V tem repozitoriju se nahaja rezultat aktivnosti A3.3 - Orodje za razdvoumljanje, ki je nastalo v okviru projekta Razvoj slovenščine v digitalnem okolju.
This repository contains the code for the WSD api. It is split into two main components
- The code used for the training and evaluation of the WSD model (located in
./train_and_evaluate_model.py
) - The code used to create the docker container with the WSD api. (located in
./app/api.py
)
./data/
contains the data necessary for training and evaluating the model.
train_and_evaluate_model.py contains the code for training and evaluating the model. Running the file will train and evaluate a model on data from the elexis-wsd-sl_corpus.tsv (https://www.clarin.si/repository/xmlui/handle/11356/1674), located in ./data/. We use a Camembert token prediction model to train the WSD model (Martin, Louis, et al. "CamemBERT: a Tasty French Language Model." ACL 2020-58th Annual Meeting of the Association for Computational Linguistics. 2020.). A pretrained model is available at https://nas.cjvt.si/index.php/s/GgR2CBJwqHDQQce. The model currently achieves a classification accuracy of .45 when evaluated on the elexis-wsd-sl test set and we are currently in the process of improving the model to achieve better results.

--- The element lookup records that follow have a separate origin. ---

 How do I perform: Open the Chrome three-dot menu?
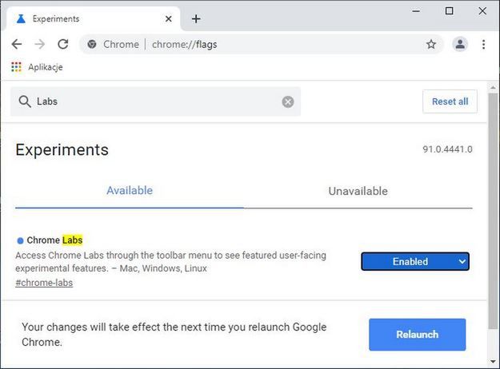(x=483, y=44)
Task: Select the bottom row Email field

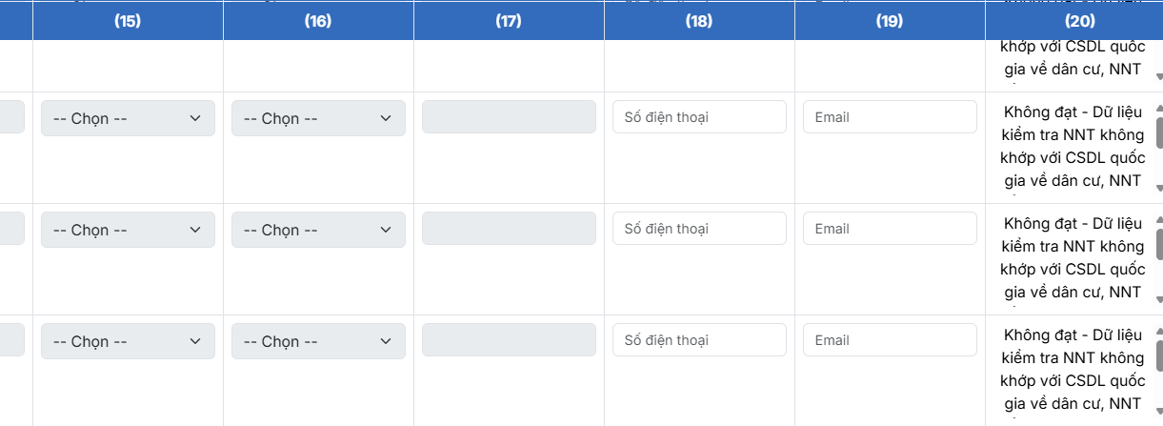Action: tap(890, 340)
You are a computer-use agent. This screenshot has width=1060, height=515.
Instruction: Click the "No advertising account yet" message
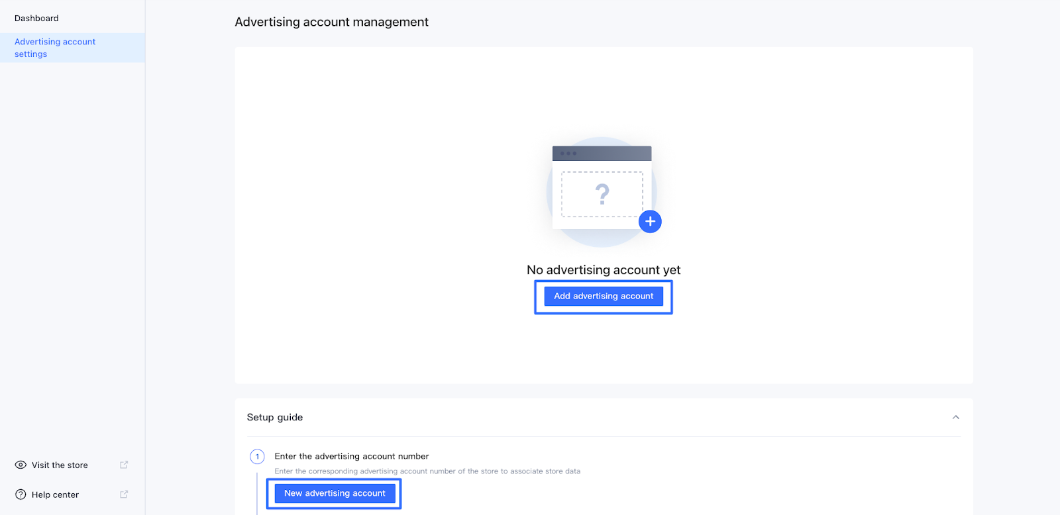604,270
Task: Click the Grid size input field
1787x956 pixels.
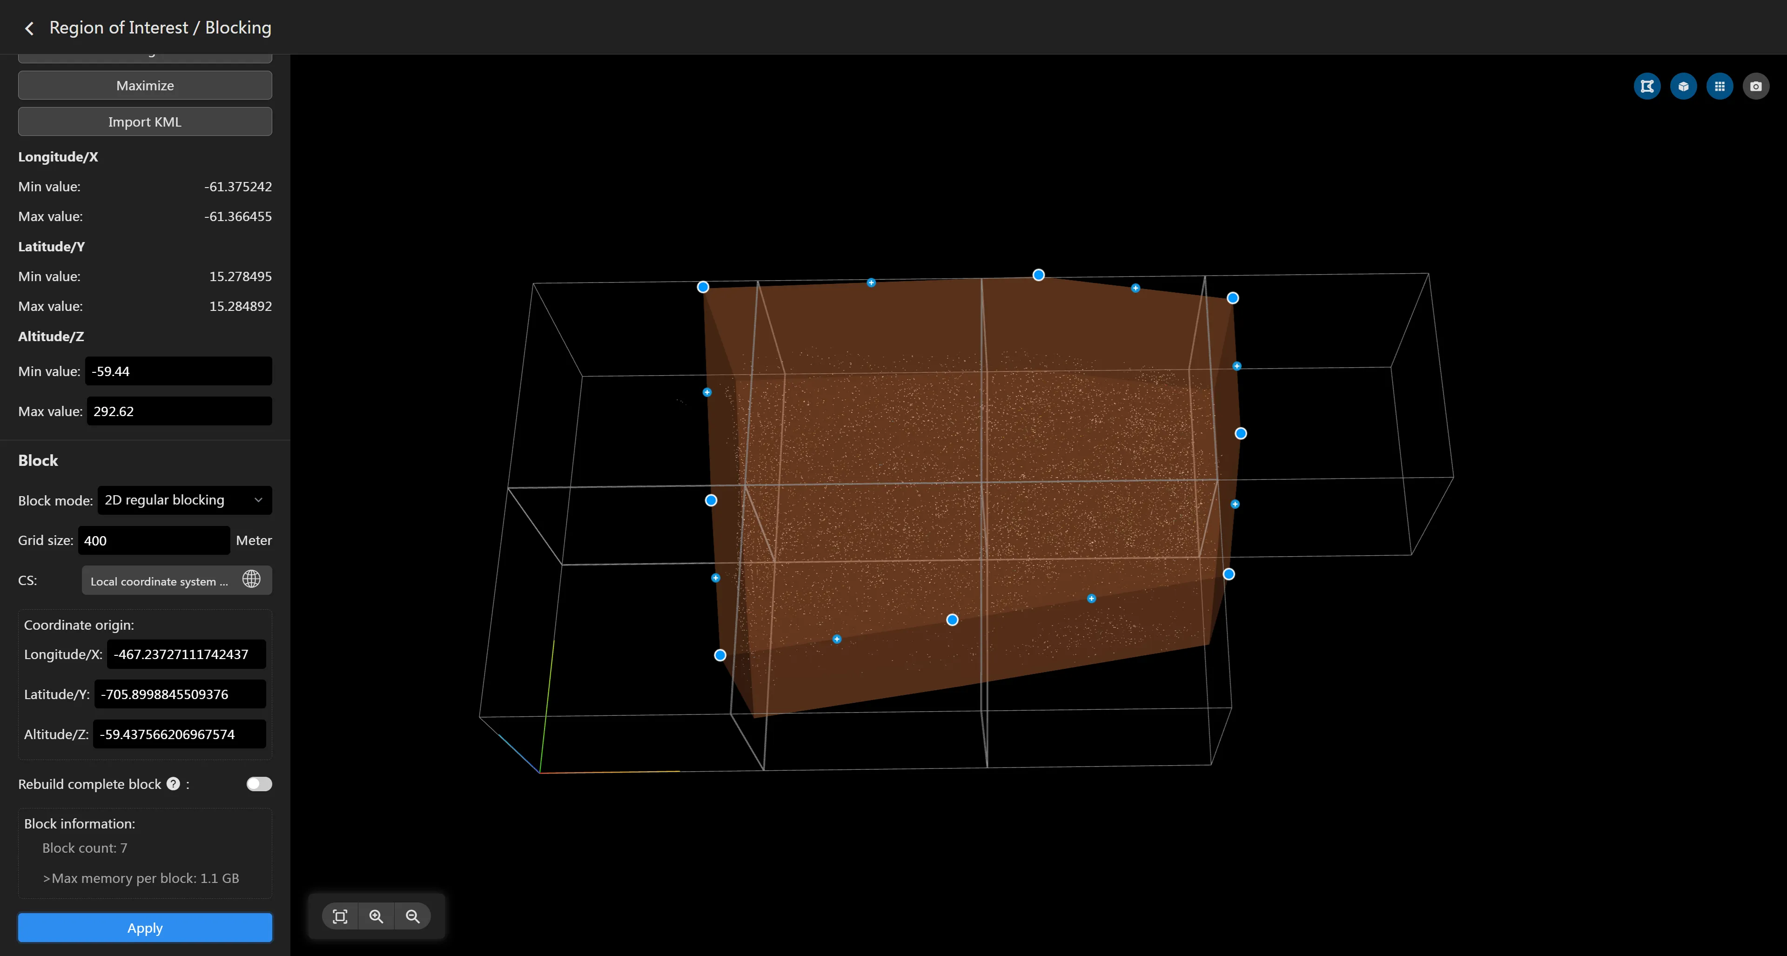Action: 153,540
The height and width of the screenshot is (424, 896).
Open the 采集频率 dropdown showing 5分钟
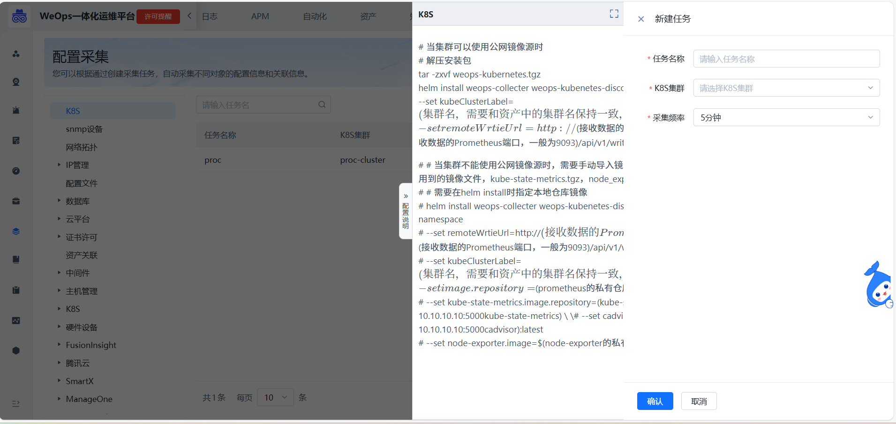(x=786, y=118)
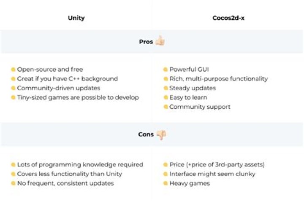Screen dimensions: 304x201
Task: Click the Community support list item
Action: click(200, 107)
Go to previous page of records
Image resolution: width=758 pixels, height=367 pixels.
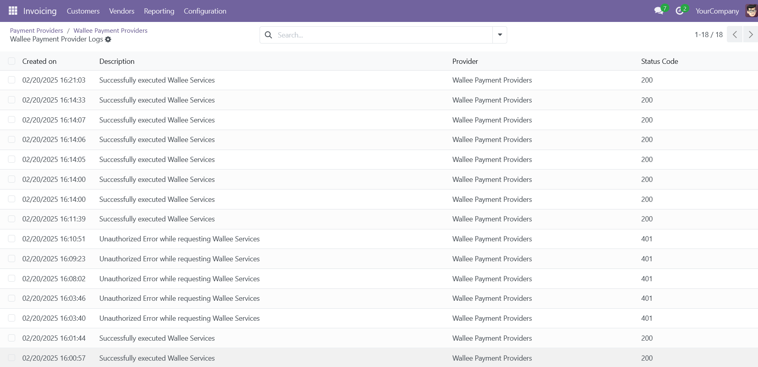pos(734,35)
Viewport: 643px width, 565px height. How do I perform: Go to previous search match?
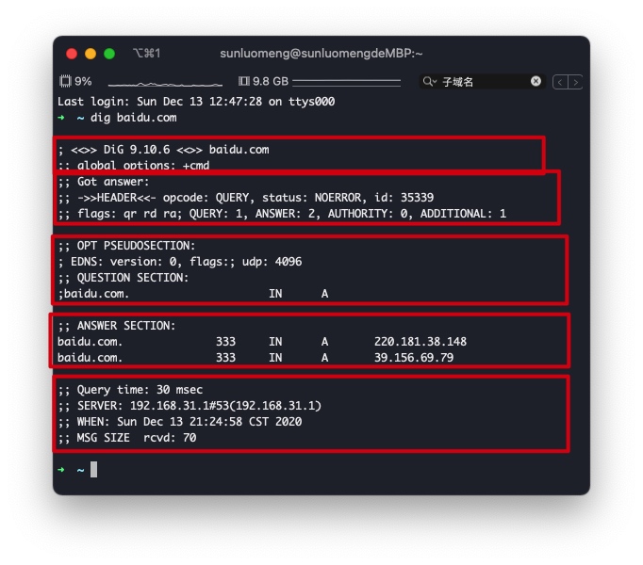point(560,82)
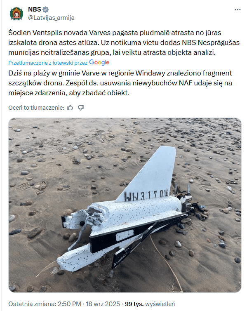Click the drone engine in the photo

coord(186,202)
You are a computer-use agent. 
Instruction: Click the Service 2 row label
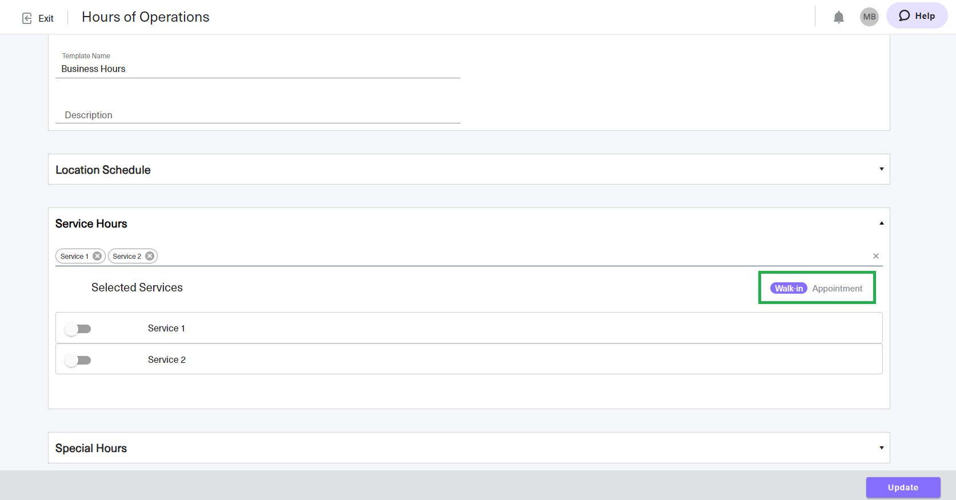click(167, 360)
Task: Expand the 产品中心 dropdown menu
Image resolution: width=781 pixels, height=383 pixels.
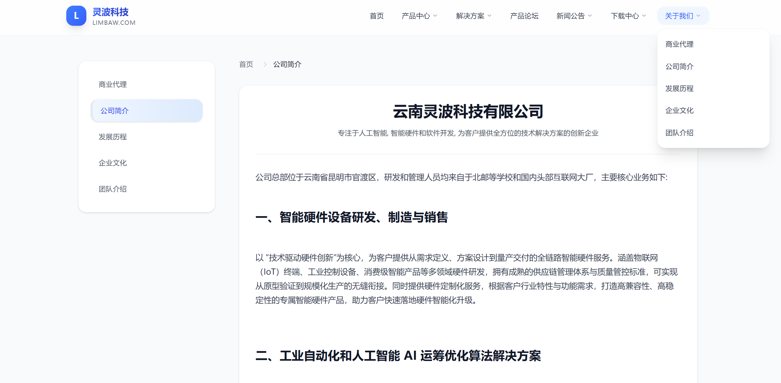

By default, the model runs on a CPU. To use a GPU, change device = torch.device("cpu")
to device = torch.device("cuda")
. This requires pytorch with GPU acceleration using CUDA (https://pytorch.org/get-started/locally/).
If you want to train a model on your own data, replace the elexis-wsd-sl_corpus.tsv files with your own data.
The code for the WSD api is located in ./app/api.py. To build the docker container, place the required model files into ./data. This will create a container running the api using the uvicorn server. The container requires three files:
- The pretrained sloberta2 model (https://www.clarin.si/repository/xmlui/handle/11356/1397), which should be placed inside ./data/sloberta2
- A trained wsd model, which should be placed inside ./data and named wsd_model.ckpt
- A sense inventory. Currently, we use elexis-wsd-sl_sense-inventory.tsv, which should be placed inside ./data
You can then build the container by running docker build -t rsdo_wsd .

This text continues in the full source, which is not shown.